Sivadier en fait un spectacle qui s'apparente parfois à du cirque, avec un grand renfort d'effets sonores, de lumières, n'hésite pas à rajouter quelques moments plus ou moins improvisés, mais aussi des textes ou des chansons (Sade, Brassens, Marvin Gaye...). Toutes les entrées de personnages sont formidables et donnent à espérer un dépoussiérage en règle de la façon dont on imagine le mythe. Hélas, cela ne tient pas plus d'une minute à chaque nouvelle scène. Les images sont belles, brillantes, percutantes, mais le texte est débité à la hache, en force, sans beaucoup de nuances.

 

Parfois, un mot, une expression ressort, les acteurs en font quelque chose qui donne du sens de façon très éphémère, puis replongent, on n'entend plus rien et on attend la prochaine entrée, le prochain effet, le prochain semblant de provocation. Elvire arrive avec une coiffe d'Indienne, le père se recouvre le visage de poudre blanche, Monsieur Dimanche est en costard cravate, Pierrot prend un accent de nulle part, Don Juan se retrouve à poil... on pourrait en trouver des dizaines, de ces effets parfois énormes, toujours fugitifs. Ce n'est pas qu'ils sont superflus, ils apportent leur dose de divertissement. Mais derrière, il n'y a rien. Les acteurs ne donnent pas toujours l'impression de comprendre ce qu'ils disent, on ne sent pas de direction, de parti pris sur qui sont Don Juan et tous ceux qui l'entourent. C'est assez beau, mais creux.

 

Les femmes savantes, en vers, est surtout l'occasion de retrouver sur scène deux stars, Bacri et Jaoui, entourés de quelques comédiens plus ou moins connus. C'est bien leur présence qui fait se presser le public devant une pièce dont l'universalité est bien moins évidente que pour Dom Juan ou le Misanthrope.

 

 

 

La mise en scène, signée Catherine Hiegel, est ultra classique, rien ne heurte, tout est attendu, des costumes et décors sans intérêt au phrasé respectant l'alexandrin jusqu'à en devenir une ritournelle très agaçante. Manque de temps ? Manque d'ambition ? Manque de motivation ? L'impression est celle d'assister à un spectacle de la Comédie Française d'il y a cinquante ans et ce malgré la présence de Bacri qui n'est bon que lorsqu'il se tait et gratifie le public de quelques unes de ses mimiques bien connues. Jaoui n'a aucune grâce, ne propose rien d'un tout petit peu nouveau, elle a parfois l'air de s'ennuyer… Et les autres ? Evelyne Buyle en Bélise et René Turquois en Vadius parviennent à mettre un petit grain de folie dans leur interprétation (petit tout de même, le grain).
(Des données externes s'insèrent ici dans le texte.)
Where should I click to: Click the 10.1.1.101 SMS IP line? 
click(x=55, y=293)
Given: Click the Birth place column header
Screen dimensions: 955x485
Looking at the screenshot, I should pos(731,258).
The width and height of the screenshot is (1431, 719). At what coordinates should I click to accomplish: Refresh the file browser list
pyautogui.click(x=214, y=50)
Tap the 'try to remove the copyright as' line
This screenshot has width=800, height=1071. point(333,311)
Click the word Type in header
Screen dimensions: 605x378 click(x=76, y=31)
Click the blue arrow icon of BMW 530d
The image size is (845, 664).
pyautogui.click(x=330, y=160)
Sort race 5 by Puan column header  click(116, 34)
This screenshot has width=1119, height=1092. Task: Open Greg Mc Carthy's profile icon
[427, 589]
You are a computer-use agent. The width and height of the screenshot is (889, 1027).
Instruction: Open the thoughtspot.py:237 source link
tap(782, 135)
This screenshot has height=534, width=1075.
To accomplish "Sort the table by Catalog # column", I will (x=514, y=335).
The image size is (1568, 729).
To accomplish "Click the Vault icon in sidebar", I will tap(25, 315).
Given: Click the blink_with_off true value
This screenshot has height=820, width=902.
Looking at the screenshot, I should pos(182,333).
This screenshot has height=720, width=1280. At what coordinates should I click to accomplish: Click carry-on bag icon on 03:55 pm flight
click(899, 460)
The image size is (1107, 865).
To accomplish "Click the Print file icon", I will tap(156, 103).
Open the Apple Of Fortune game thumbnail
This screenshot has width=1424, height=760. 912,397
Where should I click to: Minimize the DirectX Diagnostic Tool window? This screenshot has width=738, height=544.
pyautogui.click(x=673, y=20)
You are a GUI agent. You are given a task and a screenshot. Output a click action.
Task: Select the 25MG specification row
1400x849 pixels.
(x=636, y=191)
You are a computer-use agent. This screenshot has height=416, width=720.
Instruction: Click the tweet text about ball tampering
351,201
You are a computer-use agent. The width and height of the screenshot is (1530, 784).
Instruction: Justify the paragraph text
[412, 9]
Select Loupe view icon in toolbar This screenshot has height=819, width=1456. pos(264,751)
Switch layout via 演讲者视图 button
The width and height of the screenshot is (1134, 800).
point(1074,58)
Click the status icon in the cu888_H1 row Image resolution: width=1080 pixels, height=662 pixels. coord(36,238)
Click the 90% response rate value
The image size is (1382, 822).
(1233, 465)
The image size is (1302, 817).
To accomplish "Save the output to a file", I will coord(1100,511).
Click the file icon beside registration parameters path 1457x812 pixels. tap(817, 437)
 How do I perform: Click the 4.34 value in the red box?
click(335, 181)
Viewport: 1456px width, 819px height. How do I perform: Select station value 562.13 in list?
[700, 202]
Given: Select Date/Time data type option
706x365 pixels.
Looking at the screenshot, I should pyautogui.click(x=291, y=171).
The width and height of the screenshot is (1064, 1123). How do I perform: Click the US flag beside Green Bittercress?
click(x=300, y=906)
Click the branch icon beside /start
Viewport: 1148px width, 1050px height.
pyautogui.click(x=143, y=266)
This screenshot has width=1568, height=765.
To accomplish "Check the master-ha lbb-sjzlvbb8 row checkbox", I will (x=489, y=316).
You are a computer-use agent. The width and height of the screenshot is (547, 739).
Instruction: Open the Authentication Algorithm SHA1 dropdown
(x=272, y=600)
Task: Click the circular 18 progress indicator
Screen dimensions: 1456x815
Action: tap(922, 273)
Les autres ont appris leur texte, c'est déjà ça. Ils vont au bout de leurs tirades sans jouer avec le rythme, avec les intonations, il n'y a aucun contraste, tout est balisé, triste, c'est du théâtre terne. On saisit les grandes lignes du récit mais la richesse du texte se perd dans une absence d'incarnation des personnages.

 

Les deux spectacles n'ont rien à voir l'un avec l'autre, l'un n'est que brillance et vernis cachant un vide d'intentions, l'autre est d'une balourdise désespérante, et pourtant les deux conduisent au même sentiment, l'ennui. Au moins le Dom Juan de Sivadier prend quelques risques et revêt une forme originale.